The unrational leader knows that the secret to
success will come from personality. As an unrational leader you
can expand your personality because you are on speaking terms
with your unconscious. Personality gives you the strength to
make tough moral decisions. Personality gives you the energy
to change yourself. It provides the courage to walk into the
fire when other leaders send in consultants or lawyers. It opens
the hidden treasures of creativity. And it, delivers the insight
you need to find your true vision.
PageOneLit.com: What's next? Do you have
any plans for another book?
Charles Fleetham: Teresa Weed Newman, my
business partner has joined me in founding the 22nd Century Foundation.
The mission of the foundation is to define a vision of a prosperous
economy and
healthy society for the year 2105. Teresa and I are very excited
about the possibility of defining an inspirational vision for
the generations that will follow us.
I have recently co-authored a book, with Asya Raines,
a Latvian writer who is establishing herself in America.

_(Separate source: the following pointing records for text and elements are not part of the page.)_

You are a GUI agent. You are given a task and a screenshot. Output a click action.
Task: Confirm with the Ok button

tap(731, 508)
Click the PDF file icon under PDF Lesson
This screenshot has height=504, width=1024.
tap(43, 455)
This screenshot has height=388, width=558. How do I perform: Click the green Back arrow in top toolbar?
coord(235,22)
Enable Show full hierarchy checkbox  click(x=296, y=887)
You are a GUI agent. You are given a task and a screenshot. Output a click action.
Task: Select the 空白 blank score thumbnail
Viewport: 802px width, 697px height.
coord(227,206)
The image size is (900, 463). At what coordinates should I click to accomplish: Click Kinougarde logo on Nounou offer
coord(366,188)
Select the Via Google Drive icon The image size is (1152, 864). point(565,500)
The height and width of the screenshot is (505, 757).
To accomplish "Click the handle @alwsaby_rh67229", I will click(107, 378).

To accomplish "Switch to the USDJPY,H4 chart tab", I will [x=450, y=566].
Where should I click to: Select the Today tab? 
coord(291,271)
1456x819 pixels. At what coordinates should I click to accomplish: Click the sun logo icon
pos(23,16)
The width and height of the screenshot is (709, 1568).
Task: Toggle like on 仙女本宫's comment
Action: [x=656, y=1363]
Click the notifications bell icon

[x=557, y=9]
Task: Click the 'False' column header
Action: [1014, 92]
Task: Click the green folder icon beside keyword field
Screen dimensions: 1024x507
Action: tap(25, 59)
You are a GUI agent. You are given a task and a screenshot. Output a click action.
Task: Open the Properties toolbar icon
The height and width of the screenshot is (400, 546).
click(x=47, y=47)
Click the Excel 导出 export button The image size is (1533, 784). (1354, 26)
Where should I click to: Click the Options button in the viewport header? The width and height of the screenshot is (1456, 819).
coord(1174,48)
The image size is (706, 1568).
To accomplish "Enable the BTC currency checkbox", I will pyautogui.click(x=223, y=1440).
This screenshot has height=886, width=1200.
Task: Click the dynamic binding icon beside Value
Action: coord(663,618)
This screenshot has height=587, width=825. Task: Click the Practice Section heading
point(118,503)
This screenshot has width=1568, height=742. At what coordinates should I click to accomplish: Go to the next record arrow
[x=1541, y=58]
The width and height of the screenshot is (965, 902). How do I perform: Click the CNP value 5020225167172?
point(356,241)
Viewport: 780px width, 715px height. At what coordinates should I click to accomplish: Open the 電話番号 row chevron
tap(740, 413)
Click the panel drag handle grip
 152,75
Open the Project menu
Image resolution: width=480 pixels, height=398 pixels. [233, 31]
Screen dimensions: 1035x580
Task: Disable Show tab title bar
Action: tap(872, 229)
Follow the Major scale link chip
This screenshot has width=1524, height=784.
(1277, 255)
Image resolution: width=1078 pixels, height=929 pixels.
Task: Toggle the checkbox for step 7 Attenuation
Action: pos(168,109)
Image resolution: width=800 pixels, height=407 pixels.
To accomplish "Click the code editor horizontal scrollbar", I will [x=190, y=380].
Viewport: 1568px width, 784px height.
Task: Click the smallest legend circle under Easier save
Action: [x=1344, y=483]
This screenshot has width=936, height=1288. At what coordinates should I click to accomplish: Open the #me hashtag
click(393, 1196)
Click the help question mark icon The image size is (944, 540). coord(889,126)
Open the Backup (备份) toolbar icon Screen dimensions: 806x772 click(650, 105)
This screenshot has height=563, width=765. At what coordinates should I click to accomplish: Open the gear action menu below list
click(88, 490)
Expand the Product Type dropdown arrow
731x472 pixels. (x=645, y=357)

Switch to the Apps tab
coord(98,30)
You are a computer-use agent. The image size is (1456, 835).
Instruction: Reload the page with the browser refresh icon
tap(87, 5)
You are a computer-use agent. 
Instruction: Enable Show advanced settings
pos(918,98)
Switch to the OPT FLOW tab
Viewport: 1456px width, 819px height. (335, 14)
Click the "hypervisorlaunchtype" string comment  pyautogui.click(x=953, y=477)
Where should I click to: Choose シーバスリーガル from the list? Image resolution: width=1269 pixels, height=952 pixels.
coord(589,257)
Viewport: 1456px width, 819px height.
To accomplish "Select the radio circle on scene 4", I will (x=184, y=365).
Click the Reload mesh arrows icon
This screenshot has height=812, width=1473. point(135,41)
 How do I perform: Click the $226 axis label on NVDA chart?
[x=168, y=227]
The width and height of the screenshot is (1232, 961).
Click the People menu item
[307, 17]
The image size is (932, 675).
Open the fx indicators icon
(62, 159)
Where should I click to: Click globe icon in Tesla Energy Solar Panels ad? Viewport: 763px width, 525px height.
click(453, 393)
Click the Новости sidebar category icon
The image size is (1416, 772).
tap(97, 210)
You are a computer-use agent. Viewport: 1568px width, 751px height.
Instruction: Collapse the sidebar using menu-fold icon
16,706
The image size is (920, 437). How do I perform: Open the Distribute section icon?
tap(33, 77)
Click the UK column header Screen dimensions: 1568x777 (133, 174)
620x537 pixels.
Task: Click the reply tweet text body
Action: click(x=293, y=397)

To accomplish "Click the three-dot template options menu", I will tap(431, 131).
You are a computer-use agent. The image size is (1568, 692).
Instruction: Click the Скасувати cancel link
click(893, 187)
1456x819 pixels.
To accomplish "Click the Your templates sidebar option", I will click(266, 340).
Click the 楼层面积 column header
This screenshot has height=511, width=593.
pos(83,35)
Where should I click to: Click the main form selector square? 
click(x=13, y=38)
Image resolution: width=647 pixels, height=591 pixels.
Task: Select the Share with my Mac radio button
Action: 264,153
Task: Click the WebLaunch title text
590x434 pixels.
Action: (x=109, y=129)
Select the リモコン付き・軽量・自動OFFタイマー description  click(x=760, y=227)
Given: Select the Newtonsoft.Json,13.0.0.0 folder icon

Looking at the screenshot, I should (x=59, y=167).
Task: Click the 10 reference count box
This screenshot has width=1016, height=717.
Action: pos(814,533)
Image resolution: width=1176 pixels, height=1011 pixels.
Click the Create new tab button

Our
book, Asyas Laws, A Memoir of Loves Lost and Found will
be published in July 2006 by Right Brain Books LLC. The book
is an utterly captivating and charming memoir with a fresh narrative
voice that takes the reader on Asyas quest for love from
the shadowy and repressive bygone days of occupied, communist
Latvia in the 1970s to a happy ending in the United States
in 2003.
PageOneLit.com: What is your advice to an
aspiring writer?
Charles Fleetham:
* Write when you dont feel like it.
* Find a good question and dont quit until
you answer it.
* Never measure the quality of your ideas by the
popularity of your work.
PageOneLit.com: What book is on your bedside
table right now?
Charles Fleetham: "Collapse" by
Jared Diamond
PageOneLit.com: When you're not working,
what are your favorite ways to relax?
Charles Fleetham: Reading the New York Times,
going to a café after 11:00pm and having a glass of high
quality wine with my girlfriend, playing golf on Saturdays, and
making dinner for my friends and watching a movie with them.
PageOneLit.com: Any final thoughts to share
with us?
Charles Fleetham: We are the canaries of
the Rational Age. Life as we know it no longer exists. The New
World is upon us. Change now, before we all stop singing.